“Trabalhar para preparar os 10 milhões de portugueses que vão receber 30 milhões de turistas no próximo ano”, desafia secretária de Estado do Turismo

Rita Marques, a secretária de Estado do Turismo, assumiu, no 31.º Congresso Nacional da Hotelaria e Turismo, o compromisso de continuar a reforçar a capitalização das empresas, melhorando também o enquadramento fiscal.

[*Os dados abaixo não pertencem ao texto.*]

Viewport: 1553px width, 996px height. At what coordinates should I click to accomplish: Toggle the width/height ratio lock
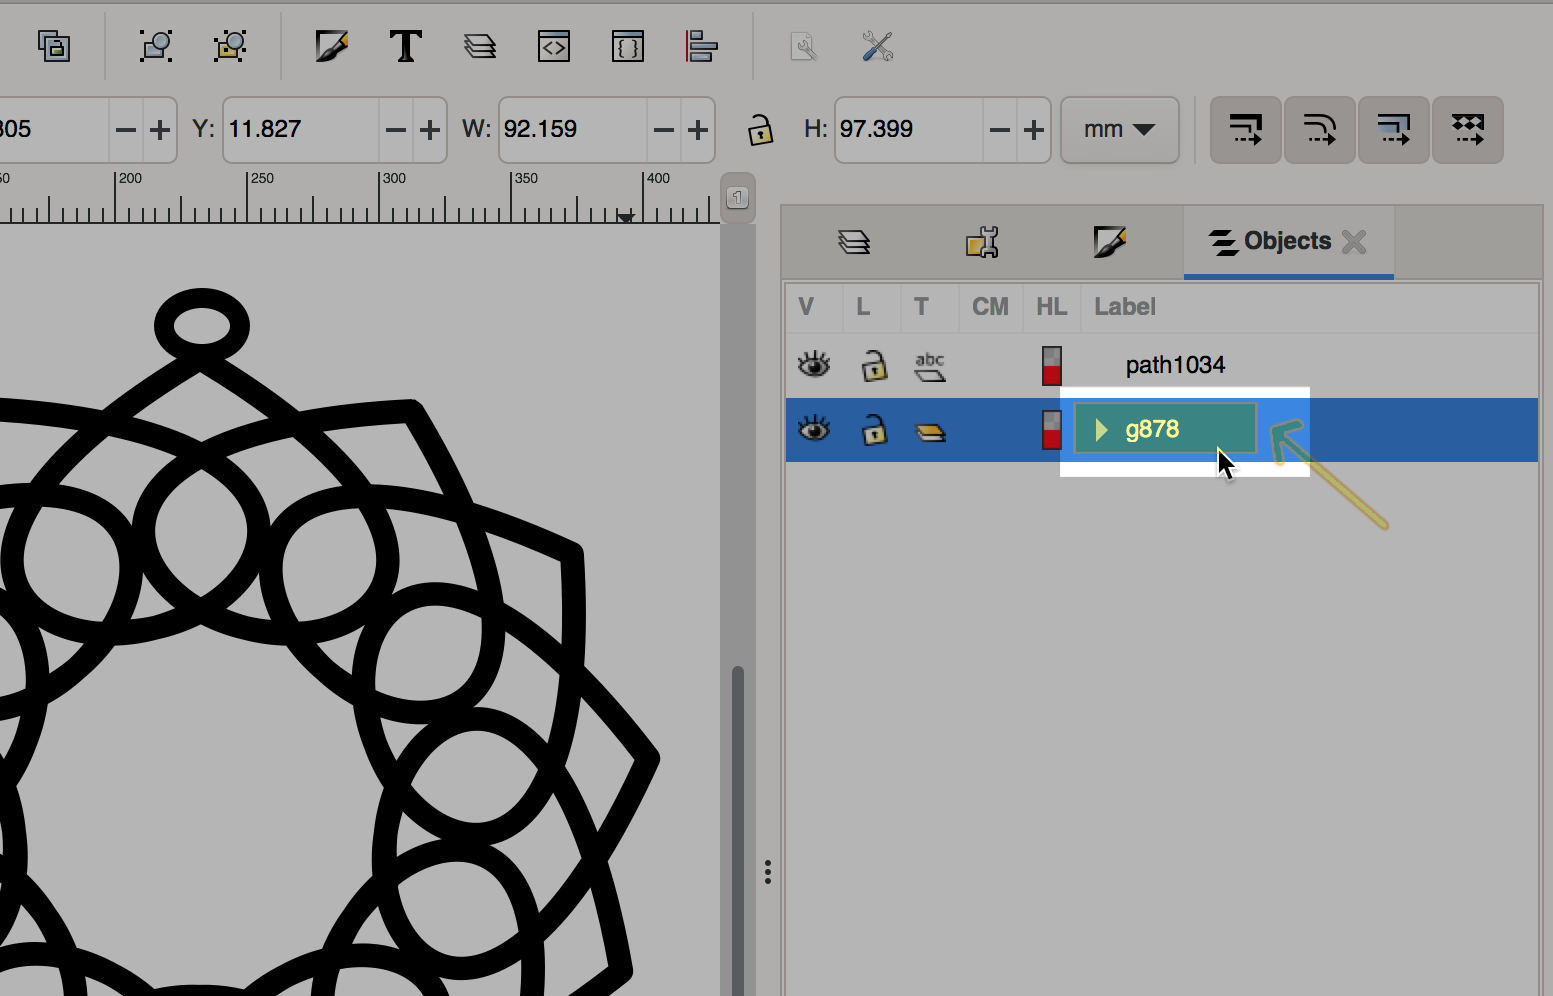pos(760,130)
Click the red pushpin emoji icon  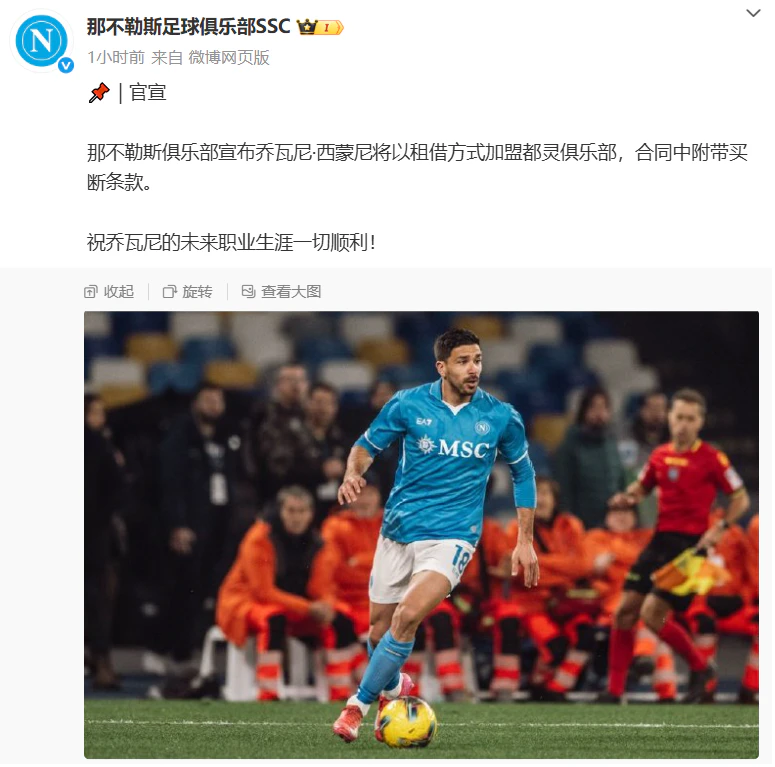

Desafiando os hoteleiros a”trabalhar para preparar os 10 milhões de portugueses que vão receber os 30 milhões de turistas que esperamos receber para o próximo ano”, Rita Marques, secretária de Estado do Turismo, encerrou o 31.º Congresso Nacional da Hotelaria e Turismo, promovido pela AHP – Associação da Hotelaria de Portugal, que decorreu nos últimos três dias, em Viana do Castelo.

Corroborando um dos fios condutores dos diversos painéis ao longo do congresso, Rita Marques apontou o “estado maduro” que o setor do Turismo já atingiu e que não é sinónimo de estagnação mas sim de um crescimento moderado, longe dos aumentos de dois dígitos que caracterizaram os últimos anos da evolução do setor em Portugal.

De olhos postos no futuro, como propõe o mote do congresso, a secretária de Estado, aponta, de entre os principais  desafios, a melhoria das infraestruturas, nomeadamente, da ferrovia. “No plano do Governo está claríssimo que a ferrovia é, de facto, uma prioridade. É um assunto que envolve várias áreas do Governo, estamos a trabalhar para que possamos ter uma ferrovia que sirva os interesses dos cidadãos nacionais, mas também todos aqueles que nos visitam. É o que posso dizer, nesta altura, é um dossier complexo, difícil, mas estamos a trabalhar para que possamos ter num futuro próximo uma ferrovia 4.0. Neste momento ainda não temos. Servirá, naturalmente, também os interesses dos turistas, mas de todos os cidadãos nacionais, como é óbvio””, afirma Rita Marques.

Particularmente nesta área, afirmou que “esteve algo esquecida nos últimos anos, mas que o Governo está a trabalhar para encontrar soluções”. Contudo não revelou nenhum projeto específico. Nota ainda para o desejo de intensificar os trabalhos em prol de soluções que resolvam os estrangulamentos existentes, nomeadamente no caso do aeroporto.

Para Rita Marques, o futuro passa ainda por reforçar o trabalho em rede das variadas entidades públicas e privadas que constituem o universo do setor, visando uma oferta de qualidade e combinada de destinos; continuar a reforçar a capitalização das empresas, melhorando também o enquadramento fiscal, mas sobretudo, capacitando-as da robustez necessária para investir, reinvestir e apostar na internacionalização dos seus negócios.

Os recursos humanos, no que toca à quantidade e qualidade também mereceram especial atenção, na certeza de que os objetivos a atingir passam pela valorização das carreiras e da capacidade de reter talento, sobretudo junto dos mais jovens.

Rita Marques deu ainda destaque ao compromisso de repensar as matérias de governância: “a estratégia para o turismo 20-27  está a ser um sucesso, o que se explica com o facto de ter sido construída por todos, entre o público e o privado. Mas com o fim dom prazo a aproximar-se temos de refrescar o documento e rever as metas, sendo que algumas estão quase a ser atingidas”, salientou.